EXERCISE >> In your copy of the data, omit the pictures and keep all else exactly as given.

═════ ENTRIES PROVIDED

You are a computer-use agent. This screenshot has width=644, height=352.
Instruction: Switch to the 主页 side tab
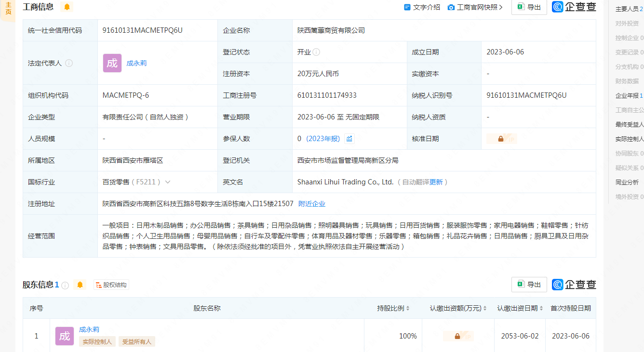tap(8, 8)
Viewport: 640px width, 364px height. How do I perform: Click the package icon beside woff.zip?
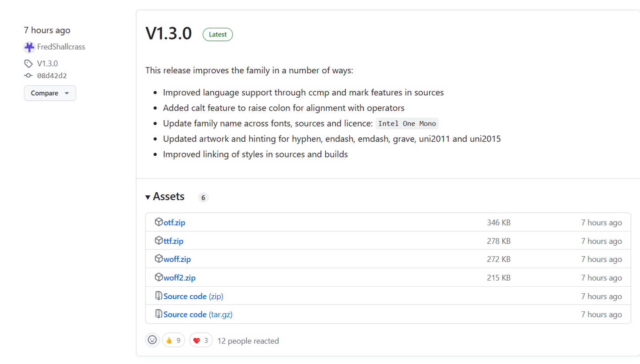(x=160, y=259)
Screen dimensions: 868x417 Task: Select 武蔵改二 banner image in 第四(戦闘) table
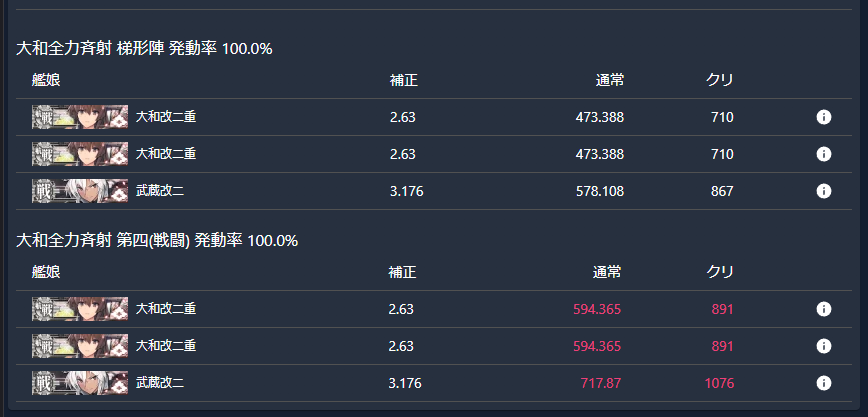(80, 383)
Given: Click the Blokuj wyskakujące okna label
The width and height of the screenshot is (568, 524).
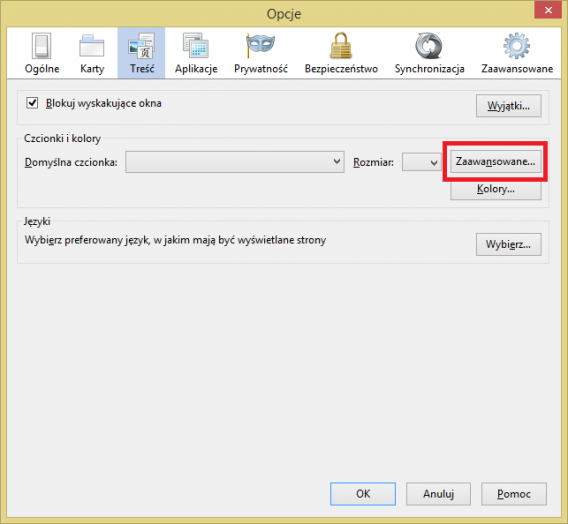Looking at the screenshot, I should point(104,104).
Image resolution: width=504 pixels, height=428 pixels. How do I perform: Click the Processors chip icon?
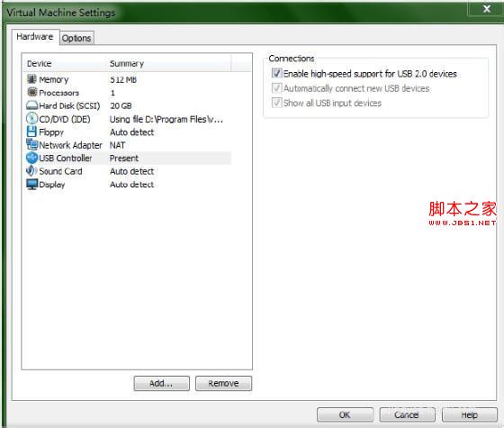tap(32, 92)
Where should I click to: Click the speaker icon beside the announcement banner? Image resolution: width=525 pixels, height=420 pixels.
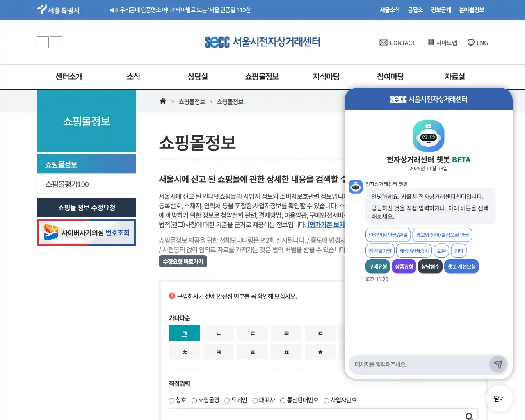pos(114,10)
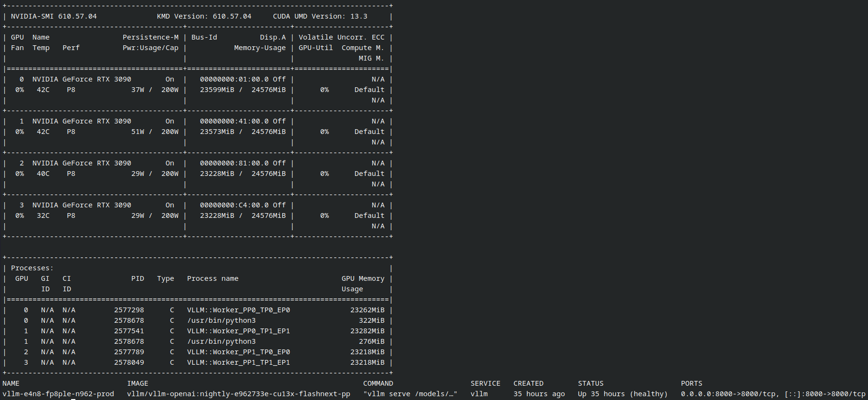Click PID 2577298 in the process table
This screenshot has width=868, height=400.
coord(129,310)
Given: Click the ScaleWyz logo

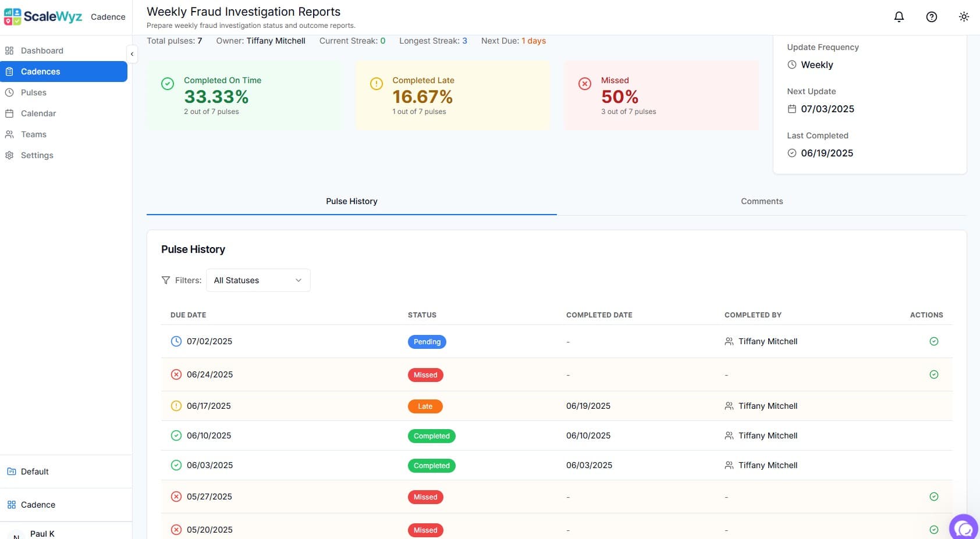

══════════

TASK RESULT >>
You are a computer-use agent. This screenshot has width=644, height=352.
Instruction: Switch to the 主页 side tab
tap(8, 8)
Viewport: 640px width, 364px height. How do I perform: Click the package icon beside woff.zip?
(x=160, y=259)
Screen dimensions: 868x417 Task: Select 武蔵改二 banner image in 第四(戦闘) table
(80, 383)
Given: Click the Blokuj wyskakujące okna label
The width and height of the screenshot is (568, 524).
Looking at the screenshot, I should point(104,104).
Image resolution: width=504 pixels, height=428 pixels. How do I perform: Click the Processors chip icon?
tap(32, 92)
Where should I click to: Click the speaker icon beside the announcement banner? Image resolution: width=525 pixels, height=420 pixels.
pos(114,10)
Click PID 2577298 in the process table
This screenshot has width=868, height=400.
coord(129,310)
Given: Click the ScaleWyz logo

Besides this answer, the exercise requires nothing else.